Ce sont des moments difficiles que traverse notre pays. Son économie et ses finances accusent le coup. Pour ne rien arranger, ici et là, on n’entend que revendications, écrit le quotidien Al Akhbar dans l’édito de son numéro du jeudi 7 avril. Les infirmiers exigent une augmentation de salaire, les enseignants universitaires s’impatientent de voir adopter leur nouveau statut, les enseignants cadres des AREF veulent une régularisation de leur situation matérielle et légale, les propriétaires des écoles privées poussent vers un allègement fiscal pour augmenter leurs bénéfices, les associations de transporteurs menacent de grève si leurs membres ne reçoivent pas immédiatement leur part des aides publiques…

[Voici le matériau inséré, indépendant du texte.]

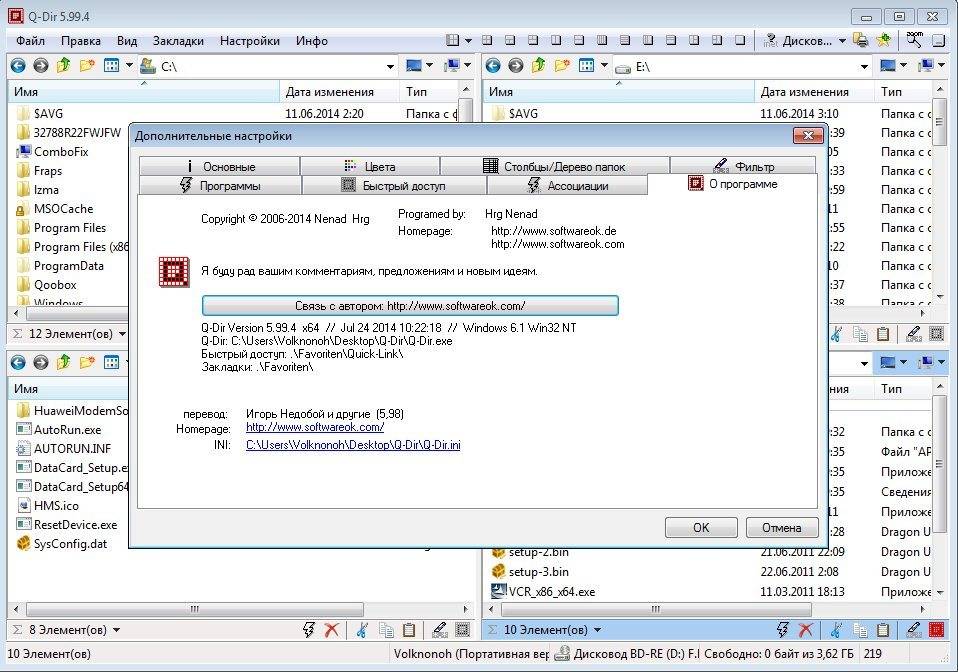
Task: Click the favorites star icon in the top toolbar
Action: click(x=883, y=41)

Tout ce monde, relève l’éditorialiste, ne fait que revendiquer sans penser à aucun moment à assumer sa part de l’effort de solidarité nationale. Personne ne veut apporter sa contribution pour faire face à cette conjoncture exceptionnelle. Malheureusement, tout le monde attend son tour pour arracher quelque chose à l’État, comme s’il s’agissait d’une vache à lait. Une vache que chacun attend son tour de traire, de la manière la plus abjecte qui soit. L’État doit, de même, faire face à ces demandes, revendications et exigences, corporatistes et même égoïstes, qui émanent de partout. Peu importe si les institutions et les établissements publics tombent en faillite, comme c’est le cas aujourd’hui au Liban. Ce qui importe aux auteurs de ce discours égoïste, c’est de saisir l’occasion et profiter de la situation. Et après eux le déluge, se disent-ils. Pour eux, la fin (matérielle) justifie les moyens, note l’éditorialiste. Et tant pis si le fait de satisfaire leur revendication aggrave encore plus le déficit des finances publiques, relève le niveau de la dette, réduit le taux de croissance et augmente le taux d’inflation.
C’est cette manifestation réelle de l’égoïsme tribal et du narcissisme corporatiste qui fait que les rapports entre certaines catégories de citoyens et la patrie soient conditionnés par l’intérêt et façonnés par l’opportunisme. Ce sont des rapports qui ne répondent qu’à l’intérêt individuel et corporatiste. Et si, à un moment donné et pour des causes dont la maîtrise échappe à tout le monde, ces intérêts ne sont pas satisfaits, on brandit la menace. Grèves, protestations, arrêt de travail… Peu importe sa nature puisqu’au final cela reste un instrument de chantage. C’est comme si ce pays n’était finalement pas aussi le leur.
Ces propriétaires des écoles privées ou de sociétés de transport, ces hôteliers, ces détenteurs d’agréments et même ces fonctionnaires qui perçoivent chaque fin de mois et de manière régulière leurs salaires, qu’ont-ils laissé comme revendications au simple citoyen qui trime toute la journée, s'interroge l’éditorialiste.
Pour dire vrai, en ces jours difficiles, souligne le quotidien, notre pays n’a pas besoin qu’on exige plus de lui. Surtout quand ceux qui revendiquent peuvent, grâce à leur situation relativement confortable, faire face à la conjoncture. Notre pays a besoin aujourd’hui de citoyens qui exercent pleinement leur citoyenneté, avec ce que cela impose comme devoirs. En ces moments difficiles, nous avons besoin de plus de valeurs et de moins d’opportunisme. Tout le monde doit comprendre que l’État n’est finalement pas une vache à lait.